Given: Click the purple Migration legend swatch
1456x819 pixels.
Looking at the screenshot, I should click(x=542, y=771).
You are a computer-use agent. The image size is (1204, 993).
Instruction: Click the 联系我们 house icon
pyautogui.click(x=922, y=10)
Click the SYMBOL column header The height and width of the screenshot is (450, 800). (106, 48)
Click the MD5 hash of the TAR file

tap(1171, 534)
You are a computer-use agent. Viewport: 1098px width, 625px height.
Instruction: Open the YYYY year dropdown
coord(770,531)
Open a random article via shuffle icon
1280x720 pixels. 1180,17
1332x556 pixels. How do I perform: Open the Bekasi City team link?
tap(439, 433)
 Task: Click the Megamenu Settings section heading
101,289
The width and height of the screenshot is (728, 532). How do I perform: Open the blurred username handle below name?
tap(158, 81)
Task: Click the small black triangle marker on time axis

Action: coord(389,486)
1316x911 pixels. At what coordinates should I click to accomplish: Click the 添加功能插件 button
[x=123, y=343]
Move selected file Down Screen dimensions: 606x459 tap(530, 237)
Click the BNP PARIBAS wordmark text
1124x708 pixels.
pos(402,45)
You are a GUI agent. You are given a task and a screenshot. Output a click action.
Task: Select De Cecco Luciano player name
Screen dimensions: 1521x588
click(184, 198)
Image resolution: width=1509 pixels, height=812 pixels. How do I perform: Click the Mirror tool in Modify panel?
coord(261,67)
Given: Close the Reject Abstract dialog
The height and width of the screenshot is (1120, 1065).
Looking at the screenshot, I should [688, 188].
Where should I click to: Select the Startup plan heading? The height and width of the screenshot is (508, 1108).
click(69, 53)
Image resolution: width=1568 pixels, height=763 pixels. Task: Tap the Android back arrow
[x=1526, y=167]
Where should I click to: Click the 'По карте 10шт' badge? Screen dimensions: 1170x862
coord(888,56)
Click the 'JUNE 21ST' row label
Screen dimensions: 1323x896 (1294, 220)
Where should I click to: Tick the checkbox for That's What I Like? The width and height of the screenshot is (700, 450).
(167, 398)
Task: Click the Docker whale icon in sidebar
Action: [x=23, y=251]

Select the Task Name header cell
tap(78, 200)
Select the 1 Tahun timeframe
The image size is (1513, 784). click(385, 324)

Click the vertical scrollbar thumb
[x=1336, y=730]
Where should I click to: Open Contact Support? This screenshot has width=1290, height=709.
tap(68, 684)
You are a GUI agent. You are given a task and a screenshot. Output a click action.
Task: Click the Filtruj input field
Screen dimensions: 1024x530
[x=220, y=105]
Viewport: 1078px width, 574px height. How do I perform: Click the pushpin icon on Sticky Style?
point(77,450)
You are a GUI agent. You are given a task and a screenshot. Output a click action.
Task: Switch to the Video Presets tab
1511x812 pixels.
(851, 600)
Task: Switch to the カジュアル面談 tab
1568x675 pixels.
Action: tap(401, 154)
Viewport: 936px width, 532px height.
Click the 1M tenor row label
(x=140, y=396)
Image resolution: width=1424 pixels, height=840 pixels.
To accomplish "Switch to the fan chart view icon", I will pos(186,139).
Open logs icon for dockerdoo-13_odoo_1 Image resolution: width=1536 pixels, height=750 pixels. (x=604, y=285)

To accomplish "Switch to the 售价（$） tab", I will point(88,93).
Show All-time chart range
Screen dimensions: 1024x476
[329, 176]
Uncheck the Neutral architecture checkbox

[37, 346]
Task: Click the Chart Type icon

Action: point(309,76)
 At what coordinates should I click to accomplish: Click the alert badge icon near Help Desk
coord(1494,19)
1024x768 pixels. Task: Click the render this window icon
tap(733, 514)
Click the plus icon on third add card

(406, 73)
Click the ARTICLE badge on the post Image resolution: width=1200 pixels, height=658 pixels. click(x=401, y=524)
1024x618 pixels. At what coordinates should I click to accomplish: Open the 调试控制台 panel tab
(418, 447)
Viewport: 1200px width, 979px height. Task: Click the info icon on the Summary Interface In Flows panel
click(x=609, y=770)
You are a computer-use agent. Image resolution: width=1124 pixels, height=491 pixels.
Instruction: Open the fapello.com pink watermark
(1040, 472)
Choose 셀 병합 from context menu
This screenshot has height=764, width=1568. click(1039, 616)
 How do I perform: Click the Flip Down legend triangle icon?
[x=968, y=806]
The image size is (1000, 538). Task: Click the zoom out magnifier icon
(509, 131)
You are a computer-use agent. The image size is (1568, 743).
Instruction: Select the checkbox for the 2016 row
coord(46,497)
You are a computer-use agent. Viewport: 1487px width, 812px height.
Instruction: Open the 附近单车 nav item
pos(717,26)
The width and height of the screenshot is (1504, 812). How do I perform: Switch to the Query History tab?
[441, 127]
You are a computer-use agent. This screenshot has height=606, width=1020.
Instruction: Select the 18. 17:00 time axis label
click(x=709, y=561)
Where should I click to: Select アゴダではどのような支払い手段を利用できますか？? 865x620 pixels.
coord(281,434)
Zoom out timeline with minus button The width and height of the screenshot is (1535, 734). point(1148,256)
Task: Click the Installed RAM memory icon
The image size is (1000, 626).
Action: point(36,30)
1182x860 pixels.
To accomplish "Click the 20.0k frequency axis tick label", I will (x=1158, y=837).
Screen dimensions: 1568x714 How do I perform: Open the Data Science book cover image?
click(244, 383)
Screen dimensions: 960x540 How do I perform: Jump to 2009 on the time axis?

▸ Task to carry out
Rewrite every line of the entries above as a JSON list of strings, one string per line, leaving out blank lines.

▸ In response
[
  "Given: Click the purple Migration legend swatch",
  "1456x819 pixels.",
  "Looking at the screenshot, I should click(x=542, y=771).",
  "You are a computer-use agent. The image size is (1204, 993).",
  "Instruction: Click the 联系我们 house icon",
  "pyautogui.click(x=922, y=10)",
  "Click the SYMBOL column header The height and width of the screenshot is (450, 800). (106, 48)",
  "Click the MD5 hash of the TAR file",
  "tap(1171, 534)",
  "You are a computer-use agent. Viewport: 1098px width, 625px height.",
  "Instruction: Open the YYYY year dropdown",
  "coord(770,531)",
  "Open a random article via shuffle icon",
  "1280x720 pixels. 1180,17",
  "1332x556 pixels. How do I perform: Open the Bekasi City team link?",
  "tap(439, 433)",
  " Task: Click the Megamenu Settings section heading",
  "101,289",
  "The width and height of the screenshot is (728, 532). How do I perform: Open the blurred username handle below name?",
  "tap(158, 81)",
  "Task: Click the small black triangle marker on time axis",
  "Action: coord(389,486)",
  "1316x911 pixels. At what coordinates should I click to accomplish: Click the 添加功能插件 button",
  "[x=123, y=343]",
  "Move selected file Down Screen dimensions: 606x459 tap(530, 237)",
  "Click the BNP PARIBAS wordmark text",
  "1124x708 pixels.",
  "pos(402,45)",
  "You are a GUI agent. You are given a task and a screenshot. Output a click action.",
  "Task: Select De Cecco Luciano player name",
  "Screen dimensions: 1521x588",
  "click(184, 198)",
  "Image resolution: width=1509 pixels, height=812 pixels. How do I perform: Click the Mirror tool in Modify panel?",
  "coord(261,67)",
  "Given: Close the Reject Abstract dialog",
  "The height and width of the screenshot is (1120, 1065).",
  "Looking at the screenshot, I should [688, 188].",
  "Where should I click to: Select the Startup plan heading? The height and width of the screenshot is (508, 1108).",
  "click(69, 53)",
  "Image resolution: width=1568 pixels, height=763 pixels. Task: Tap the Android back arrow",
  "[x=1526, y=167]",
  "Where should I click to: Click the 'По карте 10шт' badge? Screen dimensions: 1170x862",
  "coord(888,56)",
  "Click the 'JUNE 21ST' row label",
  "Screen dimensions: 1323x896 (1294, 220)",
  "Where should I click to: Tick the checkbox for That's What I Like? The width and height of the screenshot is (700, 450).",
  "(167, 398)",
  "Task: Click the Docker whale icon in sidebar",
  "Action: [x=23, y=251]",
  "Select the Task Name header cell",
  "tap(78, 200)",
  "Select the 1 Tahun timeframe",
  "The image size is (1513, 784). click(385, 324)",
  "Click the vertical scrollbar thumb",
  "[x=1336, y=730]",
  "Where should I click to: Open Contact Support? This screenshot has width=1290, height=709.",
  "tap(68, 684)",
  "You are a GUI agent. You are given a task and a screenshot. Output a click action.",
  "Task: Click the Filtruj input field",
  "Screen dimensions: 1024x530",
  "[x=220, y=105]",
  "Viewport: 1078px width, 574px height. How do I perform: Click the pushpin icon on Sticky Style?",
  "point(77,450)",
  "You are a GUI agent. You are given a task and a screenshot. Output a click action.",
  "Task: Switch to the Video Presets tab",
  "1511x812 pixels.",
  "(851, 600)",
  "Task: Switch to the カジュアル面談 tab",
  "1568x675 pixels.",
  "Action: tap(401, 154)",
  "Viewport: 936px width, 532px height.",
  "Click the 1M tenor row label",
  "(x=140, y=396)",
  "Image resolution: width=1424 pixels, height=840 pixels.",
  "To accomplish \"Switch to the fan chart view icon\", I will pos(186,139).",
  "Open logs icon for dockerdoo-13_odoo_1 Image resolution: width=1536 pixels, height=750 pixels. (x=604, y=285)",
  "To accomplish \"Switch to the 售价（$） tab\", I will point(88,93).",
  "Show All-time chart range",
  "Screen dimensions: 1024x476",
  "[329, 176]",
  "Uncheck the Neutral architecture checkbox",
  "[37, 346]",
  "Task: Click the Chart Type icon",
  "Action: point(309,76)",
  " At what coordinates should I click to accomplish: Click the alert badge icon near Help Desk",
  "coord(1494,19)",
  "1024x768 pixels. Task: Click the render this window icon",
  "tap(733, 514)",
  "Click the plus icon on third add card",
  "(406, 73)",
  "Click the ARTICLE badge on the post Image resolution: width=1200 pixels, height=658 pixels. click(x=401, y=524)",
  "1024x618 pixels. At what coordinates should I click to accomplish: Open the 调试控制台 panel tab",
  "(418, 447)",
  "Viewport: 1200px width, 979px height. Task: Click the info icon on the Summary Interface In Flows panel",
  "click(x=609, y=770)",
  "You are a computer-use agent. Image resolution: width=1124 pixels, height=491 pixels.",
  "Instruction: Open the fapello.com pink watermark",
  "(1040, 472)",
  "Choose 셀 병합 from context menu",
  "This screenshot has height=764, width=1568. click(1039, 616)",
  " How do I perform: Click the Flip Down legend triangle icon?",
  "[x=968, y=806]",
  "The image size is (1000, 538). Task: Click the zoom out magnifier icon",
  "(509, 131)",
  "You are a computer-use agent. The image size is (1568, 743).",
  "Instruction: Select the checkbox for the 2016 row",
  "coord(46,497)",
  "You are a computer-use agent. Viewport: 1487px width, 812px height.",
  "Instruction: Open the 附近单车 nav item",
  "pos(717,26)",
  "The width and height of the screenshot is (1504, 812). How do I perform: Switch to the Query History tab?",
  "[441, 127]",
  "You are a computer-use agent. This screenshot has height=606, width=1020.",
  "Instruction: Select the 18. 17:00 time axis label",
  "click(x=709, y=561)",
  "Where should I click to: Select アゴダではどのような支払い手段を利用できますか？? 865x620 pixels.",
  "coord(281,434)",
  "Zoom out timeline with minus button The width and height of the screenshot is (1535, 734). point(1148,256)",
  "Task: Click the Installed RAM memory icon",
  "The image size is (1000, 626).",
  "Action: point(36,30)",
  "1182x860 pixels.",
  "To accomplish \"Click the 20.0k frequency axis tick label\", I will (x=1158, y=837).",
  "Screen dimensions: 1568x714 How do I perform: Open the Data Science book cover image?",
  "click(244, 383)",
  "Screen dimensions: 960x540 How do I perform: Jump to 2009 on the time axis?"
]